- [CHALLENGE 1]:
Reproduce the passage on histograms and density plots word for word, from start to finish.
- [CHALLENGE 2]:
In the records, rewrite the lines from the one with "Given: Open the 规则引擎 menu item" up to and including the one with "will (x=568, y=266).", replacing "Foro" with "Forum" and leaving everything else as it is. Give only those lines.

- [QUOTED TEXT]:
+++

What can you glean from each of these?
Histograms vs. Density Plots
Histogram

Numeric variable is divided into several bins. The height of each bar represents the number of observations in that bin.
Density plot

Smoothed versions of a histogram, which use a kernel density estimate (KDE) to show the variable’s probability density function. The y-axis represents the estimated density, i.e. the relative likelihood of a value occurring. The area under each curve sums to 1.
Check out this cool interactive tool, by Matthew Conlen, for a visual explanation of KDE.
An important distinction
Histograms show the counts (frequency) of values in each range (bin), represented by the height of the bars.
Density plots show the relative proportion of values across the range of a variable. The total area under the curve equals 1, and peaks indicate values are more concentrated. Density plots do not show the absolute number of observations.
We’ll use some dummy data to demonstrate how this differs visually:
Here, we have two groups (A, B) of values which are normally distributed, but with different means. Group A also has a smaller sample size (100) than group B (200).
An important distinction
We can see that group B has a larger sample size than group A when looking at our histogram. Additionally, we can get a good sense of our data distribution. But what happens when you reduce the number of bins (e.g. set bins = 4)?

+++

- [GIVEN INFORMATION]:
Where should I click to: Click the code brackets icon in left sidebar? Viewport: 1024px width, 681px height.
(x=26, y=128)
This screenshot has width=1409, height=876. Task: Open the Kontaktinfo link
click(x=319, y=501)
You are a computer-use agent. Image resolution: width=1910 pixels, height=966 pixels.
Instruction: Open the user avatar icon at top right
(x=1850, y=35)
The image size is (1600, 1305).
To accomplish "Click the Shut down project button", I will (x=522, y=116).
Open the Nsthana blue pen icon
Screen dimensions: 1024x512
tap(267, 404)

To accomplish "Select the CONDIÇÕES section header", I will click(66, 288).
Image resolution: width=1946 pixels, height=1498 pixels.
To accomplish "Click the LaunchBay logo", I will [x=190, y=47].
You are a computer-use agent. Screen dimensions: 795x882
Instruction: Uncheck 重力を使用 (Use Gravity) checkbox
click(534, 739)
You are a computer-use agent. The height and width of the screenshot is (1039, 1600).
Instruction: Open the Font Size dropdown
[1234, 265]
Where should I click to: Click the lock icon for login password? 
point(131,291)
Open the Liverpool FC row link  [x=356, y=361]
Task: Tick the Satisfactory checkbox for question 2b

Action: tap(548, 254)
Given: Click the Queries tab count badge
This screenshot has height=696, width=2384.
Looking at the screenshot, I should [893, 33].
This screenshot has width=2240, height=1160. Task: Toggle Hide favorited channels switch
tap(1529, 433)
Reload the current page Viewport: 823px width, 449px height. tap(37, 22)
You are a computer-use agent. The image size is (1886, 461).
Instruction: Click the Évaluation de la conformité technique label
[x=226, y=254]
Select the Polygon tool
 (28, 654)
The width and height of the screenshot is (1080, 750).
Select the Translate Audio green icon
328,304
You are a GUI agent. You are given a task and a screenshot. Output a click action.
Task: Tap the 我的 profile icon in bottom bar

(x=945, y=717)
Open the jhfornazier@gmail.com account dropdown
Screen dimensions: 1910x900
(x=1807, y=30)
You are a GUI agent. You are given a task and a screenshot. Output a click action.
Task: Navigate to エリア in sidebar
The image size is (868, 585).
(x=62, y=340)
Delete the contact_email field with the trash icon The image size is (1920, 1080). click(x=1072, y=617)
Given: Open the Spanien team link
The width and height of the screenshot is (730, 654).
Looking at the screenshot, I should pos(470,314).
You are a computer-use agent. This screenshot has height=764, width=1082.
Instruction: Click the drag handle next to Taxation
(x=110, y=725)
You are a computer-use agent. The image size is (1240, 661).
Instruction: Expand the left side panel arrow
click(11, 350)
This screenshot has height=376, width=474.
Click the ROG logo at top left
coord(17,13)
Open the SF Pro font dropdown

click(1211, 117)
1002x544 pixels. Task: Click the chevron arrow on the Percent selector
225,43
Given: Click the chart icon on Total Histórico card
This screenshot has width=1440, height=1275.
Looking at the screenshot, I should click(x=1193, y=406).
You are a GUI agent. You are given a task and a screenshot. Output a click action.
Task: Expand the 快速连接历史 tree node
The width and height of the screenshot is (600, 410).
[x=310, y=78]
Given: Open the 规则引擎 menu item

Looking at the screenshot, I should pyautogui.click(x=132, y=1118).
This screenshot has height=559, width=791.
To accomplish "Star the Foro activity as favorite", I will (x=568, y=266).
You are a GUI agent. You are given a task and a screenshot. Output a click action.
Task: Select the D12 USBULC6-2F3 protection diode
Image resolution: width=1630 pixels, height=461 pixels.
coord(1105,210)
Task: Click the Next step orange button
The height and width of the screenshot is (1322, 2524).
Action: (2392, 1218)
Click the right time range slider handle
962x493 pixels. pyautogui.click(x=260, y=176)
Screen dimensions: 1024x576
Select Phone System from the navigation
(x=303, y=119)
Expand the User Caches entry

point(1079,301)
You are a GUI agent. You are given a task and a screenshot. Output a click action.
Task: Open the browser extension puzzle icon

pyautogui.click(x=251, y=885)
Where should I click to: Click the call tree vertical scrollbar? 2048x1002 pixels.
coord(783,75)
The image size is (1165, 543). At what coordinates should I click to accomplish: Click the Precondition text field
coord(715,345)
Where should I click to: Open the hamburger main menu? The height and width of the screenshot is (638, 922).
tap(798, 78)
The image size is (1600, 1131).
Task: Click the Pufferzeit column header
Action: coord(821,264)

+++

- [COMPLETE OUTPUT 1]:
What can you glean from each of these?
Histograms vs. Density Plots
Histogram

Numeric variable is divided into several bins. The height of each bar represents the number of observations in that bin.
Density plot

Smoothed versions of a histogram, which use a kernel density estimate (KDE) to show the variable’s probability density function. The y-axis represents the estimated density, i.e. the relative likelihood of a value occurring. The area under each curve sums to 1.
Check out this cool interactive tool, by Matthew Conlen, for a visual explanation of KDE.
An important distinction
Histograms show the counts (frequency) of values in each range (bin), represented by the height of the bars.
Density plots show the relative proportion of values across the range of a variable. The total area under the curve equals 1, and peaks indicate values are more concentrated. Density plots do not show the absolute number of observations.
We’ll use some dummy data to demonstrate how this differs visually:
Here, we have two groups (A, B) of values which are normally distributed, but with different means. Group A also has a smaller sample size (100) than group B (200).
An important distinction
We can see that group B has a larger sample size than group A when looking at our histogram. Additionally, we can get a good sense of our data distribution. But what happens when you reduce the number of bins (e.g. set bins = 4)?

- [COMPLETE OUTPUT 2]:
Given: Open the 规则引擎 menu item

Looking at the screenshot, I should pyautogui.click(x=132, y=1118).
This screenshot has height=559, width=791.
To accomplish "Star the Forum activity as favorite", I will (x=568, y=266).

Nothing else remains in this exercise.